Amgen's broader patent record is consistent with a company that has long filed across both the molecule and the method. Its estate includes bispecific antibody constructs such as the EGFRvIII and CD3 engager in US10519241B2, and target-binding antibody programs such as the TREM2-binding proteins in US12649788B2, an antigen-binding protein aimed at conditions associated with TREM2 loss of function, including Alzheimer's disease. Those are the molecule-side filings. The grants issued this month sit on the method side, and that is the distinction worth drawing: the recent activity is weighted toward how the drugs are produced.
It is worth being precise about what a process patent does and does not do. It describes a specific way of carrying out a manufacturing step, under specific conditions.

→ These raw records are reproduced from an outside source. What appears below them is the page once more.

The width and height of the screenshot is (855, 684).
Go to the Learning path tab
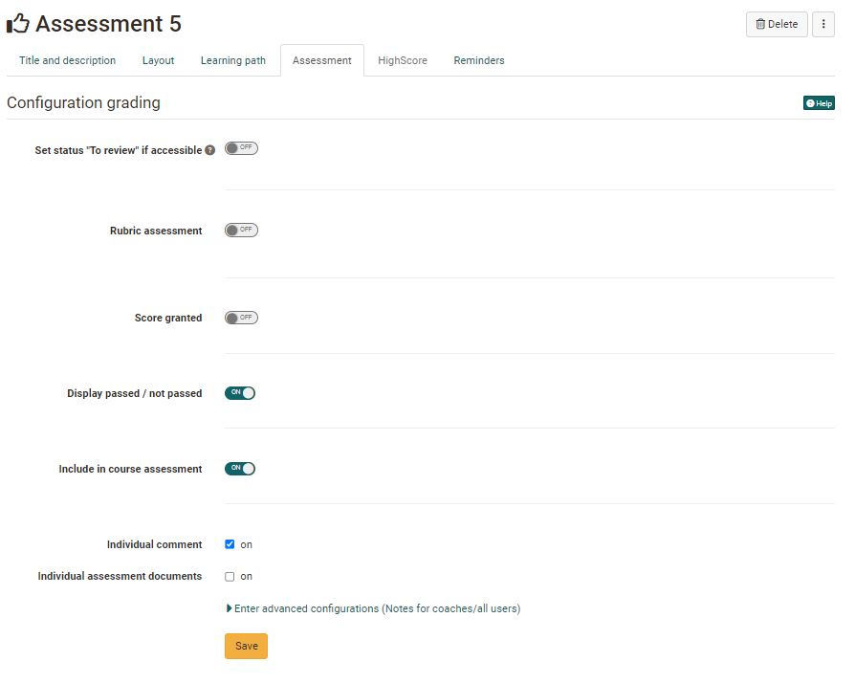click(233, 60)
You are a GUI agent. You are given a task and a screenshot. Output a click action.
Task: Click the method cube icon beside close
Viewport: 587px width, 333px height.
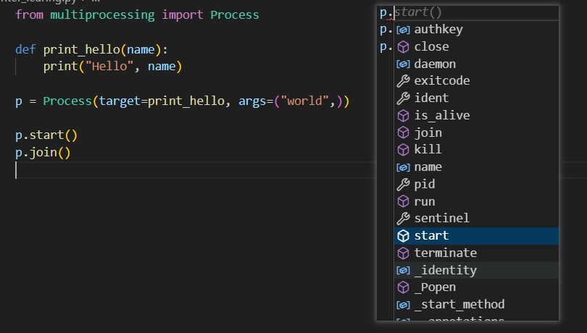pos(404,47)
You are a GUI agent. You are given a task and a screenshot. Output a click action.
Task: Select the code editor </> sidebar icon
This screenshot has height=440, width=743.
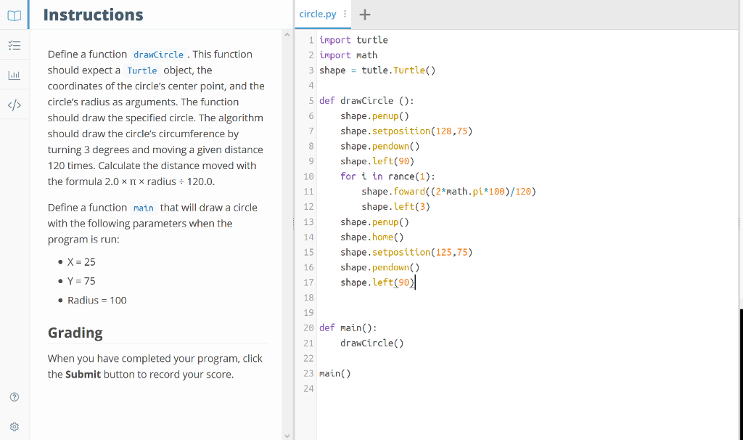click(14, 105)
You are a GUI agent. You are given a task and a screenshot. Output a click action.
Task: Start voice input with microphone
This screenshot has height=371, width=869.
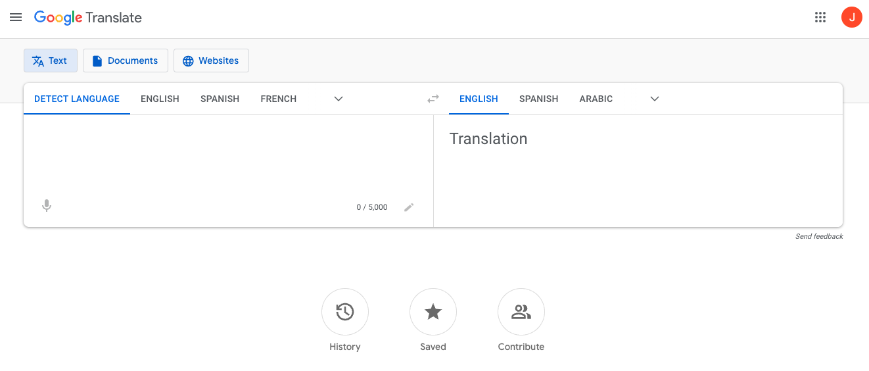point(47,206)

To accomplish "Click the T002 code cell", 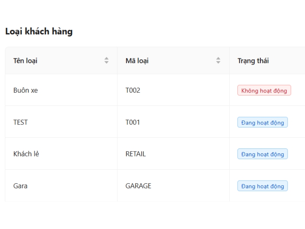I will tap(133, 90).
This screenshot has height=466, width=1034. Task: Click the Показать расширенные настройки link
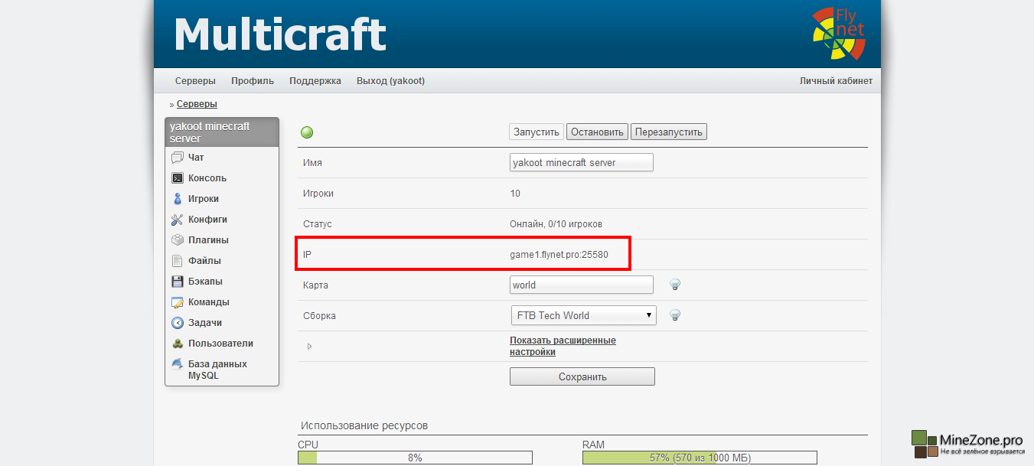[x=563, y=346]
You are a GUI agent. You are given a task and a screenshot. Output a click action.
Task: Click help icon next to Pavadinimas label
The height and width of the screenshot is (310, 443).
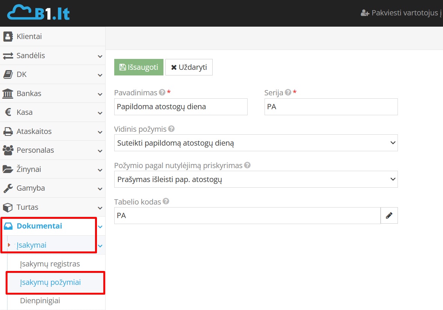[162, 92]
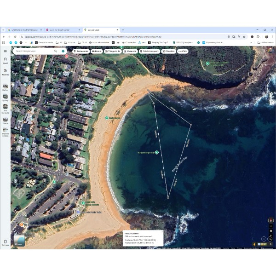Click the Get app phone icon
Viewport: 276px width, 276px height.
coord(5,242)
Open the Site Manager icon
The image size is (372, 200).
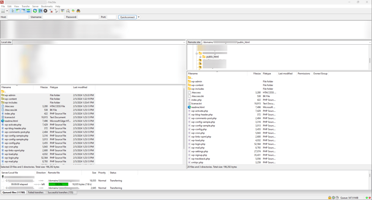click(4, 11)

The refolding patent recites particular reagent concentrations and a pH band tied to the construct's isoelectric point. The viral-inactivation patent names a class of detergents. Coverage of that kind attaches to the described method, not to the abstract idea of making a bispecific antibody. A reader should not infer from the grant alone how broadly the claims reach or how a competitor's own process would compare; those are claim-construction questions that the patent text frames but does not, by itself, resolve.
Why process coverage matters for the platform story
For the business reader following Amgen as a name with a large biologics pipeline, the manufacturing cluster connects to a familiar theme: the durability of a biologics franchise often rests as much on the difficulty of reproducing the product as on the original molecule patent. When a company files and is granted patents on refolding buffers, detergent-based viral inactivation, and glycoform control, those filings signal investment in the part of the value chain that is hardest for a follow-on to navigate. The June grants do not tell us how a competition resolves or who wins a market. They tell us where Amgen has been spending its patent-prosecution effort, and the answer this month is the production process behind its antibody drugs.
There is also a quieter signal in the inventor and subject mix. The refolding patent (US12655177B2) is squarely about bispecific constructs with "at least two binding domains," the architecture of T-cell engagers. The Fc glycoform patent (US12643938B2) speaks to "large-scale production," the language of commercial-stage rather than discovery-stage work. The viral-inactivation patent (US12649907B2) is generic biomanufacturing infrastructure that applies across products. Read as a set, the grants point to a company hardening the manufacturing base under a platform it is producing at scale, rather than fencing a single new drug. For anyone tracking the economics of antibody biologics, that is the part of the moat that tends to outlast any one molecule.